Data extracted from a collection
⟨

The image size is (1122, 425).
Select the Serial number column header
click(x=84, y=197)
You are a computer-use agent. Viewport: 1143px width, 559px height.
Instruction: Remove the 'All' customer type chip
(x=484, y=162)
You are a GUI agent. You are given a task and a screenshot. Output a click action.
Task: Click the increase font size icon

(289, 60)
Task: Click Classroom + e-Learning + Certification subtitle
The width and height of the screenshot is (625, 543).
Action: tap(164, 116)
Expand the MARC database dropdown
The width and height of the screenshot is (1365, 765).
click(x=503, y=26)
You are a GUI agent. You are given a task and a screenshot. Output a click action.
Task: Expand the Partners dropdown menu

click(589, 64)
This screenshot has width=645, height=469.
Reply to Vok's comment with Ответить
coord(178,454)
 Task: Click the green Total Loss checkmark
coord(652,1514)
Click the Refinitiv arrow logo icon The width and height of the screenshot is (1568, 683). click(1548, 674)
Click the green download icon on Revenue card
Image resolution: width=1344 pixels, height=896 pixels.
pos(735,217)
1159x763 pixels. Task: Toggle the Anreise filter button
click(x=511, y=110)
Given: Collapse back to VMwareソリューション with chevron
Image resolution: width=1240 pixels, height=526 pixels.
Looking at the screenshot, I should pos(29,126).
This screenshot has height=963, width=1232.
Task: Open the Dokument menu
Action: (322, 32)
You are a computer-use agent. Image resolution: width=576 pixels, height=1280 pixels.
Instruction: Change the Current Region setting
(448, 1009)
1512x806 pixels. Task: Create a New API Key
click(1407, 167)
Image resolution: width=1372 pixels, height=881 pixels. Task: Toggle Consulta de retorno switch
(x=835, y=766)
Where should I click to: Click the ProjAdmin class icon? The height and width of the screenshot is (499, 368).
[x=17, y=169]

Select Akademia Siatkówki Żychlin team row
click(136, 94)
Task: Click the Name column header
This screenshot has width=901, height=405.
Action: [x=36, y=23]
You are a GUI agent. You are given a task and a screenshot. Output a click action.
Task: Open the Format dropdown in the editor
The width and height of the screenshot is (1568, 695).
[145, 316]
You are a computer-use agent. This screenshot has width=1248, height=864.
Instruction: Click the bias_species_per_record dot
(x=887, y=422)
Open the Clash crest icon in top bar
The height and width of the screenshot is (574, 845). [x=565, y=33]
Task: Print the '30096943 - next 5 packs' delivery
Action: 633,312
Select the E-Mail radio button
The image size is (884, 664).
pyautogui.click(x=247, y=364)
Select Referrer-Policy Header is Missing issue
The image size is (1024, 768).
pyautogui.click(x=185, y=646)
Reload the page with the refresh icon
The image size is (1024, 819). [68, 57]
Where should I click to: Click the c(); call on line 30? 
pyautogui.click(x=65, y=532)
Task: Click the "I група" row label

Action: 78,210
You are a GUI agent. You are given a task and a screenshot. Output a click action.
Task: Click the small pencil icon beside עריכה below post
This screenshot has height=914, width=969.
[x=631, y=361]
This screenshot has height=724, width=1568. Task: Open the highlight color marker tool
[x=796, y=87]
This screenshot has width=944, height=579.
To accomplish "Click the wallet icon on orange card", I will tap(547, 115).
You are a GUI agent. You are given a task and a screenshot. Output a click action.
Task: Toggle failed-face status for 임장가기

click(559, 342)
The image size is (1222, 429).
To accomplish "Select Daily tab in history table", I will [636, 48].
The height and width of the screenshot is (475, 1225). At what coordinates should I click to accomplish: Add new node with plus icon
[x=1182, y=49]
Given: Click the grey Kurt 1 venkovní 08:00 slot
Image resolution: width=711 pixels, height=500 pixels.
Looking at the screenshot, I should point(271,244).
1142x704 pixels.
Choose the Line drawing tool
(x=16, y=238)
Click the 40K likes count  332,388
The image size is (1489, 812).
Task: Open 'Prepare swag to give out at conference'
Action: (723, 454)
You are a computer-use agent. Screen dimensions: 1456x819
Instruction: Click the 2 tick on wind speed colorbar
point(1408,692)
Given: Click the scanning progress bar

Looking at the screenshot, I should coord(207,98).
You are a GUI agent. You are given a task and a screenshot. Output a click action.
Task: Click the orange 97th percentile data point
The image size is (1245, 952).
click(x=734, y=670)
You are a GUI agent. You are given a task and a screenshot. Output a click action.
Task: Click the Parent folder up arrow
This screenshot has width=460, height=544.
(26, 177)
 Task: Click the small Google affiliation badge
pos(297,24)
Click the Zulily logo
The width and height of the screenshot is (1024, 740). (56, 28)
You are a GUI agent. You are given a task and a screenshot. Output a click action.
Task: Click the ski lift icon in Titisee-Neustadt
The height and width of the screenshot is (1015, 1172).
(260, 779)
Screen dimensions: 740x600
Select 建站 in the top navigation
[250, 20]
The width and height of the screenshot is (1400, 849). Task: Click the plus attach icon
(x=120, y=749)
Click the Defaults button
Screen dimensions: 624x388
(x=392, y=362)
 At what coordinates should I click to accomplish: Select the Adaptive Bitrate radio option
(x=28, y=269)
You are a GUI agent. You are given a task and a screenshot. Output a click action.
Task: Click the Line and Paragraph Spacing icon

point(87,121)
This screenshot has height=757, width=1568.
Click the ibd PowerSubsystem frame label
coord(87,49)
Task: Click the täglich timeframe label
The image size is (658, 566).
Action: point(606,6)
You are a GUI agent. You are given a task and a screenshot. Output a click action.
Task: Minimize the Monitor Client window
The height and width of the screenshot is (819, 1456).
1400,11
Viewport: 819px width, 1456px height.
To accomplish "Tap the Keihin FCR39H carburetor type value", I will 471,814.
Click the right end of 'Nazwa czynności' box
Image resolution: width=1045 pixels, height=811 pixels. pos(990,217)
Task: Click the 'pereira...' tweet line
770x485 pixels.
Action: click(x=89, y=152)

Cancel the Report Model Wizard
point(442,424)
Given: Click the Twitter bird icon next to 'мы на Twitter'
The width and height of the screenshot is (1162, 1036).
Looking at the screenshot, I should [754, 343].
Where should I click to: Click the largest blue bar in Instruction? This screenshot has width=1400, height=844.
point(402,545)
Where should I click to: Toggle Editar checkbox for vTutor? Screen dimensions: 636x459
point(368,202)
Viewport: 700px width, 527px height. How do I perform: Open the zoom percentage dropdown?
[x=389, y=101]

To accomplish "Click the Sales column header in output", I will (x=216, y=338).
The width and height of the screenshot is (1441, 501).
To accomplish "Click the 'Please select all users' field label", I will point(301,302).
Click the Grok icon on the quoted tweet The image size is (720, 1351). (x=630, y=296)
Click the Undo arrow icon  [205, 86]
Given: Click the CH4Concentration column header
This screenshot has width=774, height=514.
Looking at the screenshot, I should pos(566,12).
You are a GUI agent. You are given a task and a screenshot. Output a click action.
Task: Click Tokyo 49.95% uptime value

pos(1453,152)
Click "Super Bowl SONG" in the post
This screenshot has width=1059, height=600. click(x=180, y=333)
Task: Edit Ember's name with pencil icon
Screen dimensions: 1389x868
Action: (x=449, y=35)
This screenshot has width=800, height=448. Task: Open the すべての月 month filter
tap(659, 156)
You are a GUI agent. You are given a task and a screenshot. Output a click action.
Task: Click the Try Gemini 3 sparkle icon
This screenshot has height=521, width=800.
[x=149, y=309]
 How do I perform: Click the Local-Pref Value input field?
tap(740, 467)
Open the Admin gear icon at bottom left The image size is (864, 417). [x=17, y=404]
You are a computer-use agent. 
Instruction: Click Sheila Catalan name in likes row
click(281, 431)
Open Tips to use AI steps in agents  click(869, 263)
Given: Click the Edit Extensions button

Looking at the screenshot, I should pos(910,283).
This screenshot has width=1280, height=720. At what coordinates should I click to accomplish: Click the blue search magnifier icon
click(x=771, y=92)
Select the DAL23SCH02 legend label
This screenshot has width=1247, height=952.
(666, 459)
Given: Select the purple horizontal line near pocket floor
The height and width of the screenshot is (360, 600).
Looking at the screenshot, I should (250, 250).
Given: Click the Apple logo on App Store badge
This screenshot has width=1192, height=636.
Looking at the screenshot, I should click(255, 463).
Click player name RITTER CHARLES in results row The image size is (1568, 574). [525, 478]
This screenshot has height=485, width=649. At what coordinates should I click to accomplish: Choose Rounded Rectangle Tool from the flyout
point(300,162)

⟩

# [Exercise prompt]
Out of the data above, set down the lines from the one with "Select Akademia Siatkówki Żychlin team row" to the one with "Task: Open the Format dropdown in the editor", both included, exactly as written and with no additions.

# [Final answer]
Select Akademia Siatkówki Żychlin team row
click(136, 94)
Task: Click the Name column header
This screenshot has width=901, height=405.
Action: [x=36, y=23]
You are a GUI agent. You are given a task and a screenshot. Output a click action.
Task: Open the Format dropdown in the editor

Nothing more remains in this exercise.